▸ **AIM OF THE TASK**: All lines of the listing below are to be printed again exactly.

____________

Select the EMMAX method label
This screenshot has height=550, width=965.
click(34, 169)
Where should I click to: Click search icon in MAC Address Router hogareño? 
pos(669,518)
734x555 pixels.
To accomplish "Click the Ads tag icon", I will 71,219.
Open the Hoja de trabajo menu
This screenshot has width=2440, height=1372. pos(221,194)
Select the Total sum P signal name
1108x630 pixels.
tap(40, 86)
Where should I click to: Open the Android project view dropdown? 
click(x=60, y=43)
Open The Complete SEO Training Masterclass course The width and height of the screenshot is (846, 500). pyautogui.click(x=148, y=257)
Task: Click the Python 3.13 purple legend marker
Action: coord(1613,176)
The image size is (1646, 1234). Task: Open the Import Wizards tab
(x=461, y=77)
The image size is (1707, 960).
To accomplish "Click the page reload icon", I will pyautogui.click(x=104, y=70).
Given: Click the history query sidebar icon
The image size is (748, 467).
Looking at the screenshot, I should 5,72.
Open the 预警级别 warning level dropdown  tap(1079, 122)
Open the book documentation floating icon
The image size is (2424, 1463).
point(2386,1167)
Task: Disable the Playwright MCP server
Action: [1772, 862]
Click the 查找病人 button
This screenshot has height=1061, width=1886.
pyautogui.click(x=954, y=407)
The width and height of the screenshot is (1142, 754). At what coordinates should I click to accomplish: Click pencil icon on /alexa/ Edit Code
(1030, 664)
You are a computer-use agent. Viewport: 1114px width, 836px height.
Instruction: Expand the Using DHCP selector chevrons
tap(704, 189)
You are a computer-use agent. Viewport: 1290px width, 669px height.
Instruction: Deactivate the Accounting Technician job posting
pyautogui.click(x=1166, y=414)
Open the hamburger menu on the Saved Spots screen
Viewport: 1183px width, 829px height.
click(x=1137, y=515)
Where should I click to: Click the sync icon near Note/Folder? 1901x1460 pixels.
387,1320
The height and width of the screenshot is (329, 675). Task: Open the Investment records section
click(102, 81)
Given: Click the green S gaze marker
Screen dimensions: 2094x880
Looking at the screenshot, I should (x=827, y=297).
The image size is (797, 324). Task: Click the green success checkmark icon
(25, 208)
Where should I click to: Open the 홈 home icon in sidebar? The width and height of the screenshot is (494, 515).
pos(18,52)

____________

▸ **ANSWER BOX**:
Select the EMMAX method label
This screenshot has height=550, width=965.
click(34, 169)
Where should I click to: Click search icon in MAC Address Router hogareño? 
pos(669,518)
734x555 pixels.
To accomplish "Click the Ads tag icon", I will 71,219.
Open the Hoja de trabajo menu
This screenshot has width=2440, height=1372. pos(221,194)
Select the Total sum P signal name
1108x630 pixels.
tap(40, 86)
Where should I click to: Open the Android project view dropdown? 
click(x=60, y=43)
Open The Complete SEO Training Masterclass course The width and height of the screenshot is (846, 500). pyautogui.click(x=148, y=257)
Task: Click the Python 3.13 purple legend marker
Action: coord(1613,176)
The image size is (1646, 1234). Task: Open the Import Wizards tab
(x=461, y=77)
The image size is (1707, 960).
To accomplish "Click the page reload icon", I will pyautogui.click(x=104, y=70).
Given: Click the history query sidebar icon
The image size is (748, 467).
Looking at the screenshot, I should 5,72.
Open the 预警级别 warning level dropdown  tap(1079, 122)
Open the book documentation floating icon
The image size is (2424, 1463).
point(2386,1167)
Task: Disable the Playwright MCP server
Action: [1772, 862]
Click the 查找病人 button
This screenshot has height=1061, width=1886.
pyautogui.click(x=954, y=407)
The width and height of the screenshot is (1142, 754). At what coordinates should I click to accomplish: Click pencil icon on /alexa/ Edit Code
(1030, 664)
You are a computer-use agent. Viewport: 1114px width, 836px height.
Instruction: Expand the Using DHCP selector chevrons
tap(704, 189)
You are a computer-use agent. Viewport: 1290px width, 669px height.
Instruction: Deactivate the Accounting Technician job posting
pyautogui.click(x=1166, y=414)
Open the hamburger menu on the Saved Spots screen
Viewport: 1183px width, 829px height.
click(x=1137, y=515)
Where should I click to: Click the sync icon near Note/Folder? 1901x1460 pixels.
387,1320
The height and width of the screenshot is (329, 675). Task: Open the Investment records section
click(102, 81)
Given: Click the green S gaze marker
Screen dimensions: 2094x880
Looking at the screenshot, I should (x=827, y=297).
The image size is (797, 324). Task: Click the green success checkmark icon
(25, 208)
Where should I click to: Open the 홈 home icon in sidebar? The width and height of the screenshot is (494, 515).
pos(18,52)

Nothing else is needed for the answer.